What is the efficacy of the new black fungus drug on which you have been working, compared to other approved therapies?
We are developing a humanized monoclonal antibody (immunotherapy) to treat black mould infection, which is better known in the scientific community as Mucormycosis. It is a lethal infection with 50-100% lethality (depending on the site of infection and the status of the patient). In mice, the immunotherapy outperforms any antifungal drug currently approved for treating the infection.
More important, the combination therapy of antifungal drug and immunotherapy is highly superior to antifungal therapy in mice. We get almost complete protection against the disease with the combination therapy vs. 10-40% protection with antifungal drug therapy alone. With such a lethal disease, it is important to realize that the immunotherapy is not intended to be administered alone but rather as a combination of the therapy with antifungal drugs.
What are the causes behind the spread of the black and the white fungus in India?
India has been known to have a very high number of Mucormycosis cases prior to COVID-19. One population-based study estimated the number of Mucormycosis cases at more than 200,000 patients per year. Compare this to few thousand cases in the US or Europe. The increased number of cases in India is probably due to the large number of uncontrolled diabetic cases among Indian citizens.
Another important factor predisposing for black fungus is immunosuppression with cortisone. In COVID-19 patients, the combination of uncontrolled diabetes with high dose cortisone to control the exuberant inflammatory immune response resulting from COVID-19 infection represents a perfect storm for black fungus infection and worst outcome.
Another thing to keep in mind is the tropical environment present in India with high humidity. Fungi in general thrives in humid environment and this make for high load of fungal spores in the environment including those causing black fungal infection.
Some health authorities in India have called for declaring the rise of black fungus an epidemic. What is your comment on that?
With more than 7000 confirmed cases in two months, this is absolutely an epidemic and genuinely concerning. I hear that they are running into shortage of critical antifungal drugs to treat the infection. This is a disease which, if not attended to immediately with a combination of surgical removal of infected tissues when possible and antifungal therapy, is often 100% lethal.

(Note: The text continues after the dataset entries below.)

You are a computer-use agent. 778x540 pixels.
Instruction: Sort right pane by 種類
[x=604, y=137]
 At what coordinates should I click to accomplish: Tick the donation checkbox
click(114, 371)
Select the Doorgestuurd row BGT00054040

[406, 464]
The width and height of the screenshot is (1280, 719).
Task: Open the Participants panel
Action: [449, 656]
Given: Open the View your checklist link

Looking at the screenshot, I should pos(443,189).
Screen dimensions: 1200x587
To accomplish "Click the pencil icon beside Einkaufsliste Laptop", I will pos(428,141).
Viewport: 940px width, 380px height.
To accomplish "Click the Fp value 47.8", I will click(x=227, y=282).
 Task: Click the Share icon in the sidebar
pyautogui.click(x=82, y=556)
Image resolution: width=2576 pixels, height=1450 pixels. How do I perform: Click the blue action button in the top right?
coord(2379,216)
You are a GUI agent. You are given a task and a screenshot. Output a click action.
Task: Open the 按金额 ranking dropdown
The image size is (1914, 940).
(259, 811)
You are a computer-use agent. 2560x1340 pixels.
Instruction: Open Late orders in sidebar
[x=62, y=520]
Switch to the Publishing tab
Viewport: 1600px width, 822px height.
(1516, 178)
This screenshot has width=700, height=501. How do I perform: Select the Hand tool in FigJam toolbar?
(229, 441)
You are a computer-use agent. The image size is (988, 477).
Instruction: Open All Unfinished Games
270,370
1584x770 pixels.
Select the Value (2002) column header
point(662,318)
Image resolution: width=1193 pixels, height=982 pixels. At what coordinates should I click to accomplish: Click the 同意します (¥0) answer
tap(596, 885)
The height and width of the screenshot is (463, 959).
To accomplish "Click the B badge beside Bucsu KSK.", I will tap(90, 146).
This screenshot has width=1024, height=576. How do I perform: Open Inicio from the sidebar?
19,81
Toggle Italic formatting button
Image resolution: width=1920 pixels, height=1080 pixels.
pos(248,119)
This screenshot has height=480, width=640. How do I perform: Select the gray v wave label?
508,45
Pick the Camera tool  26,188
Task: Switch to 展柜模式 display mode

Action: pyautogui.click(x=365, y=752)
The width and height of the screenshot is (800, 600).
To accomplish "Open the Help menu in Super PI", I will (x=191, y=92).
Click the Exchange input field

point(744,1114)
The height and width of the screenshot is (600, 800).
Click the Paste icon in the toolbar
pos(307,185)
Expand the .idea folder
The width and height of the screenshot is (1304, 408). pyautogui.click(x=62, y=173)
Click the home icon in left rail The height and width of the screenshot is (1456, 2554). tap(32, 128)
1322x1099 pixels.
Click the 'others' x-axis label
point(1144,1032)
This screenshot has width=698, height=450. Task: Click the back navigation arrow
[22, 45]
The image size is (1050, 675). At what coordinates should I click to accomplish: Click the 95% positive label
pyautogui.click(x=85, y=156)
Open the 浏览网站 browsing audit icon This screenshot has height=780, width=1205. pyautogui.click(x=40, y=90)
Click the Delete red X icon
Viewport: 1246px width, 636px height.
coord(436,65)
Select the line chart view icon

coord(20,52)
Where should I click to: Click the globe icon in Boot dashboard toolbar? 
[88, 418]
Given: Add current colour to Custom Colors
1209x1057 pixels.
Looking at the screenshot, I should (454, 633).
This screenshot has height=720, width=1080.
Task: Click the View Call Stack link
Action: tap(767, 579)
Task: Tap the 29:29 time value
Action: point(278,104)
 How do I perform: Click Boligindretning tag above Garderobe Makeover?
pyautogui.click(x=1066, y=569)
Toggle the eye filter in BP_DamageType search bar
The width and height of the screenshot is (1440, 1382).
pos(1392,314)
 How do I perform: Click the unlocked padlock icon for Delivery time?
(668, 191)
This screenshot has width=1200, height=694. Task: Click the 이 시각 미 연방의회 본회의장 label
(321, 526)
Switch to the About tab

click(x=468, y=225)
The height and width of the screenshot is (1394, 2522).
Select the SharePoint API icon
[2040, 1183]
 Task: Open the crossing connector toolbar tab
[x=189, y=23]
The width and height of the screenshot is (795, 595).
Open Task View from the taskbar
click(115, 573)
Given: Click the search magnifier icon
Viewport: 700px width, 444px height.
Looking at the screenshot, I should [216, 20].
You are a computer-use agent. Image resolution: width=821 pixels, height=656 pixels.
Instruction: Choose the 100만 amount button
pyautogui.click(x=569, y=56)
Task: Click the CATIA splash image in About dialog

Which measures should be taken to avoid black fungus and white fungus infection?
Controlled diabetes is a must and caution in administering corticosteroids (cortisone in dosing and duration) is advisable. Trying to figure out the source of infection in these patients is also important. It could be happening from humidifiers or contaminated air cylinders. It is hard to tell what the source of infection is, but this needs to be looked at since the numbers are alarming.
Would you explain the mechanism of the new antibody?
The antibody is designed to target a cell surface protein that is critical in allowing the fungus to bind and invade human cells. In other words, the antibody prevents the fungus from invading human tissues and cause widespread infection. The antibody also allow human immune cells –white blood cells — to better recognize the invading fungus and attack it.
Could other infectious diseases be treated by this new drug; ie, the white fungus (aspergillosis)?
This is a monoclonal antibody specific to (black fungus) since the target molecule is only present in fungi that cause Mucormycosis. However, we are working on another antibody, that is in an animal model, which is effective in treating white fungus.
When do you expect the human clinical trials to start? and be approved medically by drug regulators?
It all depends on how soon we can raise US $5-10 Million. If we are reliant on NIH funding, I expect it would take another 4 years to finish manufacturing and start Phase I clinical trial. It will be another 4-5 years to finish a Phase II clinical trial and approval (again due to funding issues). If we have the money upfront, we can be in Phase I clinical trial within one year and another 2 years for a Phase II and approval.